> [YOUR TASK]
Only lines with the word "computer" are wanted; copy each of them from the listing below.

> [SOURCE INFORMATION]
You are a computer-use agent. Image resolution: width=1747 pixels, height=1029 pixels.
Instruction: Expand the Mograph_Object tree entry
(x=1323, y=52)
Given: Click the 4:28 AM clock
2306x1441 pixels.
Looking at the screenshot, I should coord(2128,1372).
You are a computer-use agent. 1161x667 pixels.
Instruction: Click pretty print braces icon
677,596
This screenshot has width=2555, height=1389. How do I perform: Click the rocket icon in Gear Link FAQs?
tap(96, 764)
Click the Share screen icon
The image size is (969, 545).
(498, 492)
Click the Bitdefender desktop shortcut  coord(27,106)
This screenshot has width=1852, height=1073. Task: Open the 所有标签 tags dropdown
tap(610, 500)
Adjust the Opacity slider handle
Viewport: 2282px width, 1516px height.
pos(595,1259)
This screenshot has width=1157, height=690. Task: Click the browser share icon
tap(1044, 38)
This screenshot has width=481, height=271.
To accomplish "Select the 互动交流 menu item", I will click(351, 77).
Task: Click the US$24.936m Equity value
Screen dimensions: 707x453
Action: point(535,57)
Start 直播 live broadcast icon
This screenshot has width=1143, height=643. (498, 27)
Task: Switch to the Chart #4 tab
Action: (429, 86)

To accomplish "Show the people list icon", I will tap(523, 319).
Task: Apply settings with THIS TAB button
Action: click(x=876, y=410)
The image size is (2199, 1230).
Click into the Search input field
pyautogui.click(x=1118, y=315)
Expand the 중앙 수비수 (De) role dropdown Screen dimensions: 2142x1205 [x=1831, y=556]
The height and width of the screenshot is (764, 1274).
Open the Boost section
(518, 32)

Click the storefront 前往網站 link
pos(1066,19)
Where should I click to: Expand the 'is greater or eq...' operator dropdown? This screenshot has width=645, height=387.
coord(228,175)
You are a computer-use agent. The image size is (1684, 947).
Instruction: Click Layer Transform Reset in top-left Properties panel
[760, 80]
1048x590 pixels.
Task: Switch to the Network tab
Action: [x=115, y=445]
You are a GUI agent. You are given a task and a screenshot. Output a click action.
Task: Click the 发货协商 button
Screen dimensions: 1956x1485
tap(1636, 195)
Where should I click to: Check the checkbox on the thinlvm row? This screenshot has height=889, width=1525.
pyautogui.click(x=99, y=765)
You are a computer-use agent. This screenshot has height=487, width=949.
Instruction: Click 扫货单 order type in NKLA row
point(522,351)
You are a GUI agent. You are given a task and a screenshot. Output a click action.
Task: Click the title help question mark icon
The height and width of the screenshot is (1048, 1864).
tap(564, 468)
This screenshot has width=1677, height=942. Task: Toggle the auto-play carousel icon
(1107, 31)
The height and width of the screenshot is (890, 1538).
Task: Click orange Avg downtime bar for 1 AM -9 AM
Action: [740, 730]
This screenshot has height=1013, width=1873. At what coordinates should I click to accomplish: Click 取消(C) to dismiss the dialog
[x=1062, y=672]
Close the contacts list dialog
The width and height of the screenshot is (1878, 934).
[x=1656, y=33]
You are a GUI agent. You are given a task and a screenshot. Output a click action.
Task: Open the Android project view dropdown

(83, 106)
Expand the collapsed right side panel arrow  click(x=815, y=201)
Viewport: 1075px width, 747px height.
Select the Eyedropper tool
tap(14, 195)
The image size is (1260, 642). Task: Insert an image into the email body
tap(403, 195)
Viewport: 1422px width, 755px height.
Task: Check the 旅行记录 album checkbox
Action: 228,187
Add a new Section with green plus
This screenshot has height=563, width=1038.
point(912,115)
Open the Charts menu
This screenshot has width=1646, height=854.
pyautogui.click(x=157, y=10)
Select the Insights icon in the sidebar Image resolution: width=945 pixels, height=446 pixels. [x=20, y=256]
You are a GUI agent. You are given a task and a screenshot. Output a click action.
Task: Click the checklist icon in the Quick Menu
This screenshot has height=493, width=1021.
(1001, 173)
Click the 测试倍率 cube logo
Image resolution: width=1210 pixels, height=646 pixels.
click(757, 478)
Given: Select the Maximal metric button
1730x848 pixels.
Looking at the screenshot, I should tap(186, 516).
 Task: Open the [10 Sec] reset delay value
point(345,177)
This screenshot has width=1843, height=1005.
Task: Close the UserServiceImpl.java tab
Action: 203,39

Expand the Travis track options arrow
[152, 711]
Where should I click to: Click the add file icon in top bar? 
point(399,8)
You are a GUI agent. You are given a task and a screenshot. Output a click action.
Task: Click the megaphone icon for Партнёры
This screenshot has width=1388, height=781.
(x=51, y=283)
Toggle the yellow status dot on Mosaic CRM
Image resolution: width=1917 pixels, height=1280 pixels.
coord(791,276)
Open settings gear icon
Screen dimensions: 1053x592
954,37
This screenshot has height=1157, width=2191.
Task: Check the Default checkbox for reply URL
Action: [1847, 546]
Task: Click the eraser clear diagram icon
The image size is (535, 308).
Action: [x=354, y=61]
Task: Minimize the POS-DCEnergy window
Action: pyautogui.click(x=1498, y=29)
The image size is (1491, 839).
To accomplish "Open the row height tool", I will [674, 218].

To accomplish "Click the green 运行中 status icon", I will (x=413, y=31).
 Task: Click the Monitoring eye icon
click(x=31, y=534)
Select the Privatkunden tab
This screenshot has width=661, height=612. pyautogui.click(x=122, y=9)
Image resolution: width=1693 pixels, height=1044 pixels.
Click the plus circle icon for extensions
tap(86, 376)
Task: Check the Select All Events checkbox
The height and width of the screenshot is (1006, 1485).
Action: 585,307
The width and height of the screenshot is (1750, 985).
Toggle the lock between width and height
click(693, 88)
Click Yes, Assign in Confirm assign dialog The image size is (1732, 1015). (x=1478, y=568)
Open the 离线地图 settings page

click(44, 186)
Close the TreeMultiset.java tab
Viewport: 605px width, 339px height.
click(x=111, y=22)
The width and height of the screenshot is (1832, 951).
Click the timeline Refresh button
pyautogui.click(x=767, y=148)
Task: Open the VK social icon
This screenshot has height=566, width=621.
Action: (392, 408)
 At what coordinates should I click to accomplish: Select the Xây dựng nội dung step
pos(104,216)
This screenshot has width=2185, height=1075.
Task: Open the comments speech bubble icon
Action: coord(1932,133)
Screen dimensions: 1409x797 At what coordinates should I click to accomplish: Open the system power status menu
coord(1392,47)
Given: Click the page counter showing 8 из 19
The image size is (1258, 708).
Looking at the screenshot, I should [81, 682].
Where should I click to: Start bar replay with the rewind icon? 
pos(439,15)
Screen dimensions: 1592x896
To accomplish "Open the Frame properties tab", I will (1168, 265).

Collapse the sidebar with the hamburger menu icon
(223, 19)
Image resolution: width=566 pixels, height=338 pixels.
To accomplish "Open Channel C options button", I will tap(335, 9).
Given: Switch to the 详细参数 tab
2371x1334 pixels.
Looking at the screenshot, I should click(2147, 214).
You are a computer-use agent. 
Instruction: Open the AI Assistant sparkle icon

> [RESPONSE TO THIS TASK]
You are a computer-use agent. Image resolution: width=1747 pixels, height=1029 pixels.
You are a computer-use agent. 1161x667 pixels.
You are a computer-use agent. The image size is (1684, 947).
You are a computer-use agent. This screenshot has height=487, width=949.
You are a computer-use agent. 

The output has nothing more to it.